Gdzie można montować pompy ciepła 
Pompy ciepła można instalować zarówno w nowych domach, jak i tych modernizowanych. Do wyboru mamy urządzenia, wykorzystujące różne źródła energii (powietrze, wody podziemne), można więc dobrać je odpowiednio do potrzeb i warunków terenowych. Ponadto warto wiedzieć, że pompy ciepła mogą współpracować z istniejącym ogrzewaniem gazowym lub olejowym. To dobre rozwiązanie, szczególnie w przypadku starszych domów, gdzie istnieje już instalacja. Sprawna współpraca takich systemów jest możliwa m.in. dzięki inteligentnym sterownikom (takim jak np. NIBE SMO). Ale pompa ciepła może również służyć jako samodzielne źródło ciepła – szczególnie w przypadku domów nowo budowanych, ale nie tylko.  
Oczywiście instalacja musi być poprawnie zaprojektowana i wykonana, a jej moc i inne parametry indywidualnie dobrane. To zadania dla projektantów, wykonawców i doradców technicznych firm, takich jak NIBE-BIAWAR. 
Warto rozważyć także montaż pompy ciepła wraz z panelami fotowoltaicznymi (NIBE PV), które zapewnią zasilanie sprężarki pompy ciepła, a także zaspokoją zapotrzebowanie innych urządzeń domowych na energię elektryczną. 
W dodatku pompy ciepła z powodzeniem mogą zastąpić również osiedlowe kotłownie. To, że jest dobre i opłacalne rozwiązanie pokazują choćby przykłady inwestycji w Szczytnie czy Cedrach Wielkich. W obu miejscowościach pompy ciepła wraz z instalacją fotowoltaiczną skutecznie ogrzewają mieszkania i dostarczają prąd kilkunastu blokom. Zmniejszono koszty eksploatacyjne (o 87% w Szczytnie) i emisję dwutlenku węgla do atmosfery o kilkaset ton (w Cedrach Wielkich, gdzie zrezygnowano z węgla na rzecz OZE).  

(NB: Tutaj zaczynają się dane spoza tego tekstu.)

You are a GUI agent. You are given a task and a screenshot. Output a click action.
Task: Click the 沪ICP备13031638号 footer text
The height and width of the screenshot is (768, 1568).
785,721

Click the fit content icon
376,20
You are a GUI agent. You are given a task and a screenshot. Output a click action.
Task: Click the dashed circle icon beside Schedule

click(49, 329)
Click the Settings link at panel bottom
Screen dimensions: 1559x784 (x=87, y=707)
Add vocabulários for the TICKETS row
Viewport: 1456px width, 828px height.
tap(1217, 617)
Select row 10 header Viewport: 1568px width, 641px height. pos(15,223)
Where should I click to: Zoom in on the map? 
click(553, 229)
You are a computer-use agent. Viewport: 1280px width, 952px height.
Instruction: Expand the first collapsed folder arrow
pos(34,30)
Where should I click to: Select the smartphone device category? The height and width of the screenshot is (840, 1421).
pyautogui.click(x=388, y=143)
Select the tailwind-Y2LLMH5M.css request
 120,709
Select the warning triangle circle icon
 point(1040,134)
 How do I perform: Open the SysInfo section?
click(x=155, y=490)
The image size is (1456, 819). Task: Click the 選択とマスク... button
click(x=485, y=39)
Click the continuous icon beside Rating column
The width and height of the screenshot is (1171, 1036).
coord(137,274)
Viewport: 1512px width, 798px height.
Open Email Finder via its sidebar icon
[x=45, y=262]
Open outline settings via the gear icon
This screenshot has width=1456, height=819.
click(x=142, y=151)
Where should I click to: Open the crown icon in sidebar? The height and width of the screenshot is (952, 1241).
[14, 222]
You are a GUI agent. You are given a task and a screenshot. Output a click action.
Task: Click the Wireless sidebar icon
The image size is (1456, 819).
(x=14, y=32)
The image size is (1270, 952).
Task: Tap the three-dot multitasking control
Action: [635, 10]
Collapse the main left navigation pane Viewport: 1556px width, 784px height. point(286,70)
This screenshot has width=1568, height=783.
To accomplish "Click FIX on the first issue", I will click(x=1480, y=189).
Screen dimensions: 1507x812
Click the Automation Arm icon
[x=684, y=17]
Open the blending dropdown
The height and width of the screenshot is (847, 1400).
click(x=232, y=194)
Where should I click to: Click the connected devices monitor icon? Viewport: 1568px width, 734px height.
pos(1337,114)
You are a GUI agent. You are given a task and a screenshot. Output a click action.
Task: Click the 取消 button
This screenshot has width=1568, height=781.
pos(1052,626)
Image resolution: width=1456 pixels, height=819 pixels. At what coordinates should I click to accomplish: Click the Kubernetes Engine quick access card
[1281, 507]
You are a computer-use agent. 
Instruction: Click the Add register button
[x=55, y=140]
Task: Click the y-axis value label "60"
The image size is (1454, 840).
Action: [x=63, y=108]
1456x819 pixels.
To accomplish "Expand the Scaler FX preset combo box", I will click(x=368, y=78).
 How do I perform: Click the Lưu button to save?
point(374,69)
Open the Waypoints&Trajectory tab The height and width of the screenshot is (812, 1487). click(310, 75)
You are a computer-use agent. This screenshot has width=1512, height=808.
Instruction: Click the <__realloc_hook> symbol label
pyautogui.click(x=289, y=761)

Podkreślmy – eksploatacja pompy ciepła nie wiąże się z żadnymi wydatkami na opał, nie powoduje także zanieczyszczenia powietrza. Za to w 100% może zastąpić pracę tradycyjnego kotła, w zakresie ogrzania domu i wody, a dodatkowo też – chłodzenia i wentylacji. A koszty inwestycji w nią można znacząco obniżyć.